Page extract –
···

How does your background in psychology bring a fresh perspective to this newly created position?
I’ve been in the industry on and off for almost 20 years. I’m originally from Spain and earned my master’s degree in psychology there. I have another master’s in behavioral sciences, with advanced clinical practice in substance abuse and domestic violence. When I moved to Chicago, I started at a non-profit, working with perpetrators whose crimes ranged from DUI to drugs, alcohol, and all kinds of substance abuse to domestic violence. In the end, if you want to curb the cycle of violence, you have to work with perpetrators. Working with victims is easier because you can empathize with them, but you need to get to the perpetrators, too.
After a few years, I was tired; it was mentally draining to listen to these stories of domestic violence day in and day out, especially as a woman. I went back into the restaurant industry and started working with Bonhomme Hospitality. One night I was talking with Daniel Alonso, one of the owners. I was a manager at the time, and I told him that with my experience and my knowledge, I knew I could do something bigger than this. After a long conversation, he said, “OK, let’s try it.” Not everyone can afford a psychologist or a counselor, and with my position they don’t have to worry about that expense. My services are free to all 300 employees.
Tell us what you plan to do in this role. What’s your initial priority?
My priority is to let everyone know I’m here for them, and that what they tell me is confidential. This industry is one of the hardest: When everybody parties, you’re working. Many of these employees are essentially kids working this stressful job, for a ton of hours. As a result, they often they turn to alcohol or drugs to combat their stress.

···

Work item – Repeat the part of the interview that begins at the words "After a few" and ends after the words "all 300 employees.", replacing "manager" with "host". The records after this point are separate material with no tie to the interview.

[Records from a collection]

···

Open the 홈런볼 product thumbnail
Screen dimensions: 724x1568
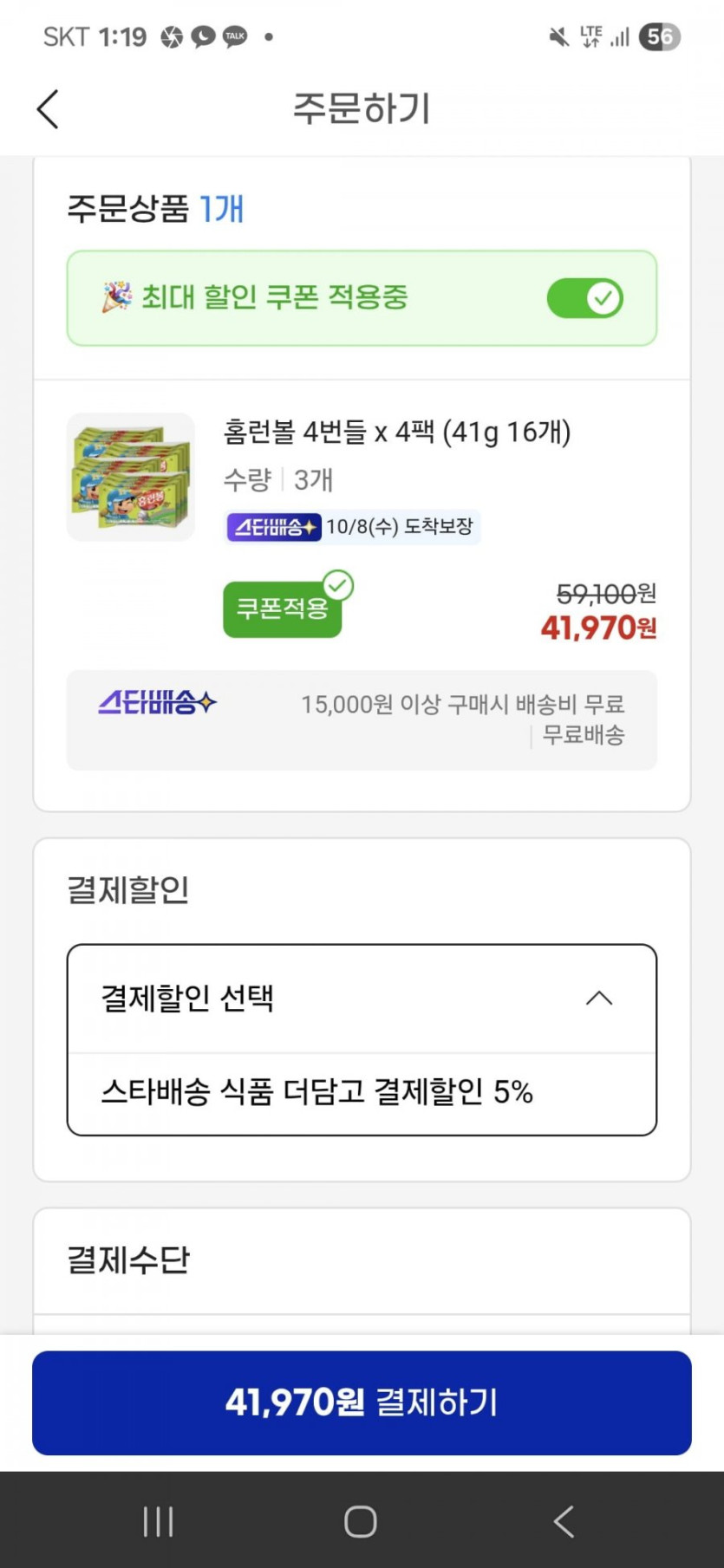(131, 477)
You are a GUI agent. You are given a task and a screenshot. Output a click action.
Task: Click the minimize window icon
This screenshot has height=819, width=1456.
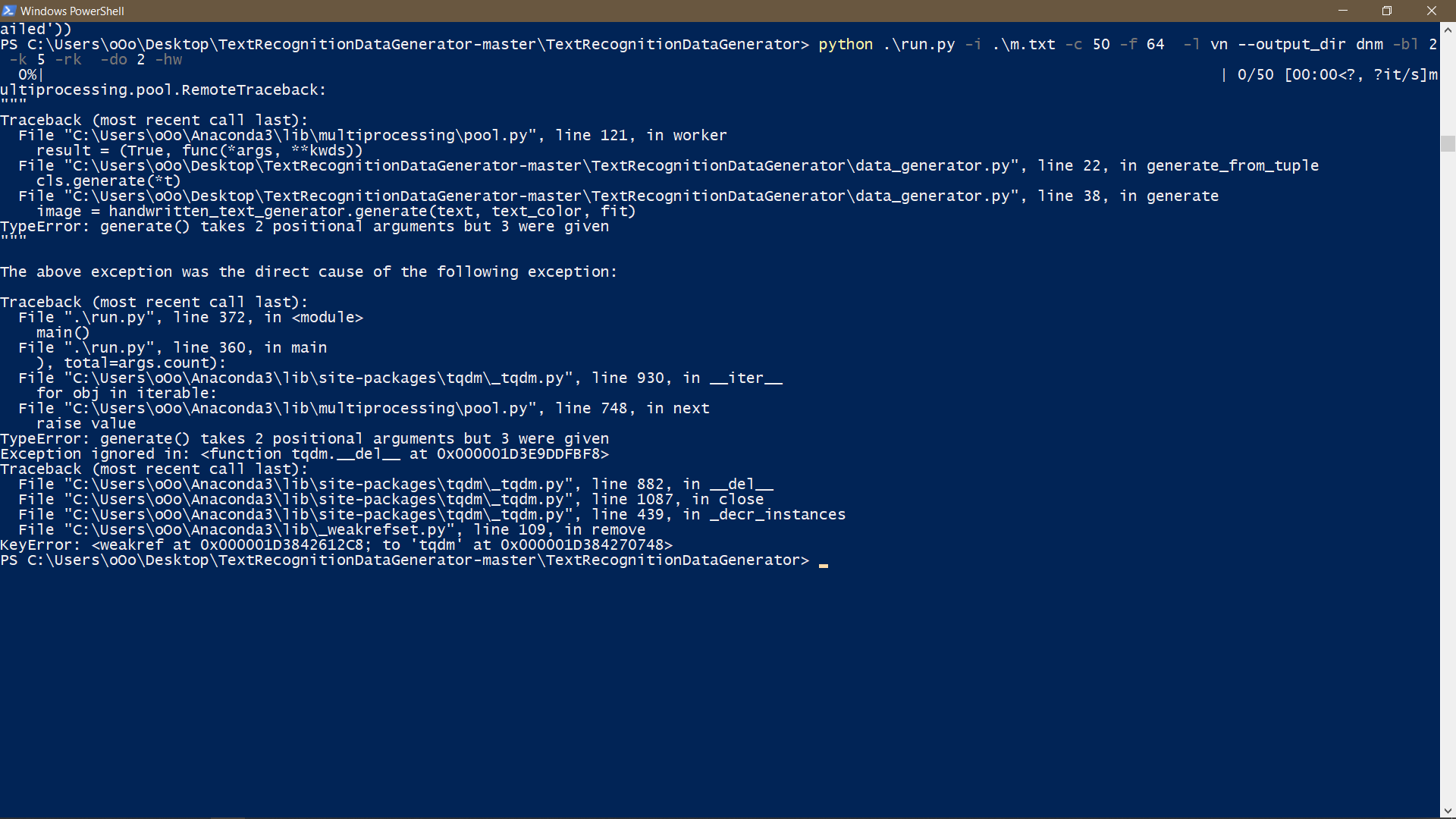pyautogui.click(x=1343, y=11)
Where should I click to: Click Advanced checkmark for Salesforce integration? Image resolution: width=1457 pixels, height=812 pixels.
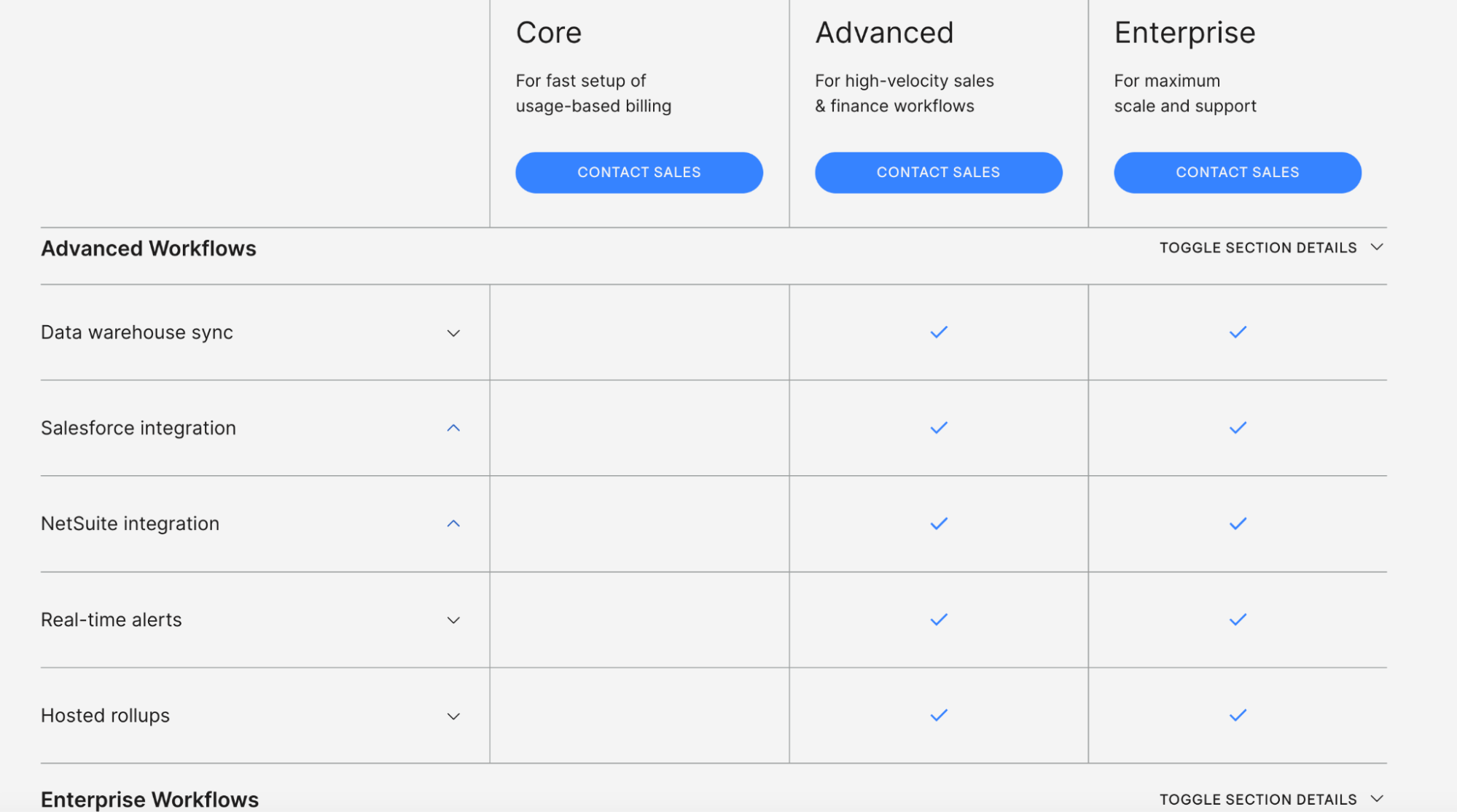[939, 428]
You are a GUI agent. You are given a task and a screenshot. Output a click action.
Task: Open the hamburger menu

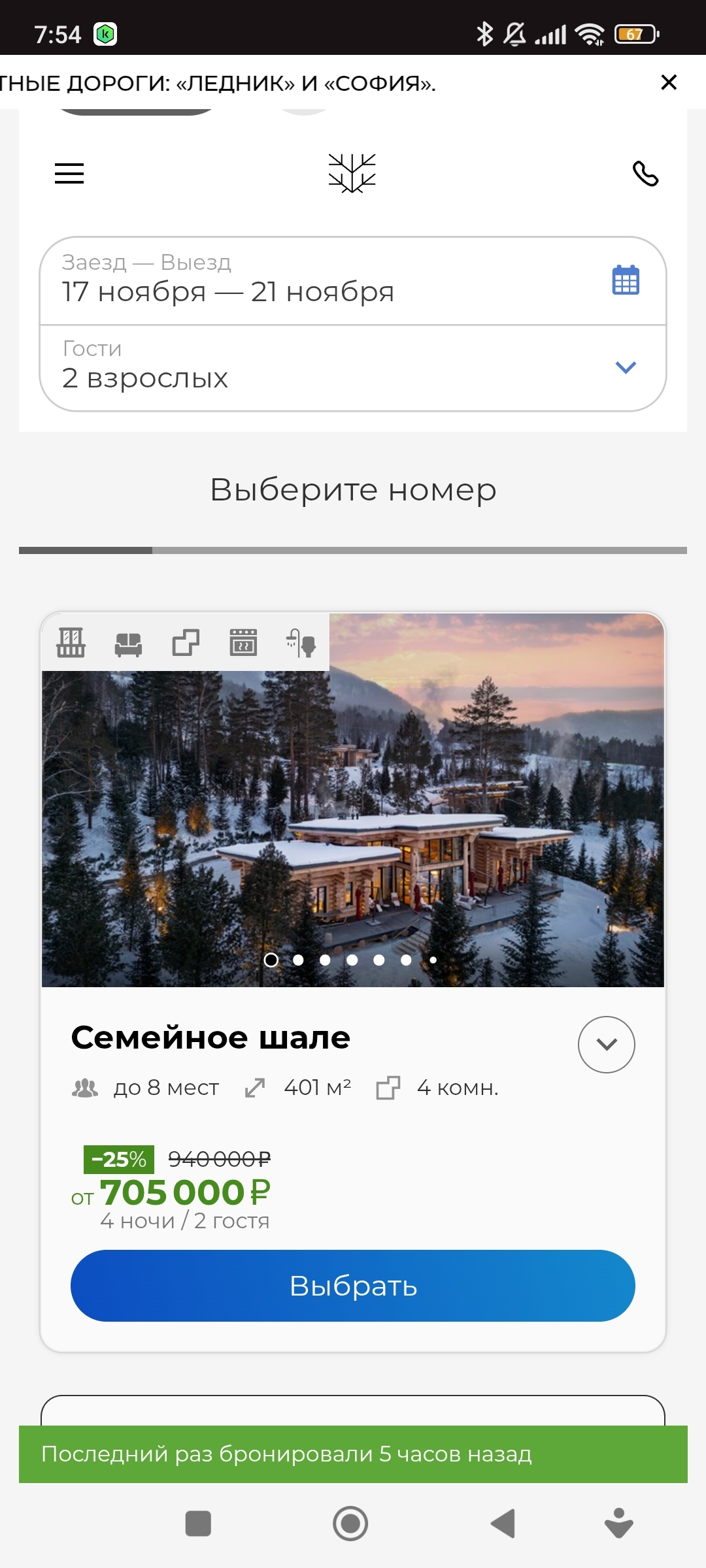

···

Solution to this problem –
After a few years, I was tired; it was mentally draining to listen to these stories of domestic violence day in and day out, especially as a woman. I went back into the restaurant industry and started working with Bonhomme Hospitality. One night I was talking with Daniel Alonso, one of the owners. I was a host at the time, and I told him that with my experience and my knowledge, I knew I could do something bigger than this. After a long conversation, he said, “OK, let’s try it.” Not everyone can afford a psychologist or a counselor, and with my position they don’t have to worry about that expense. My services are free to all 300 employees.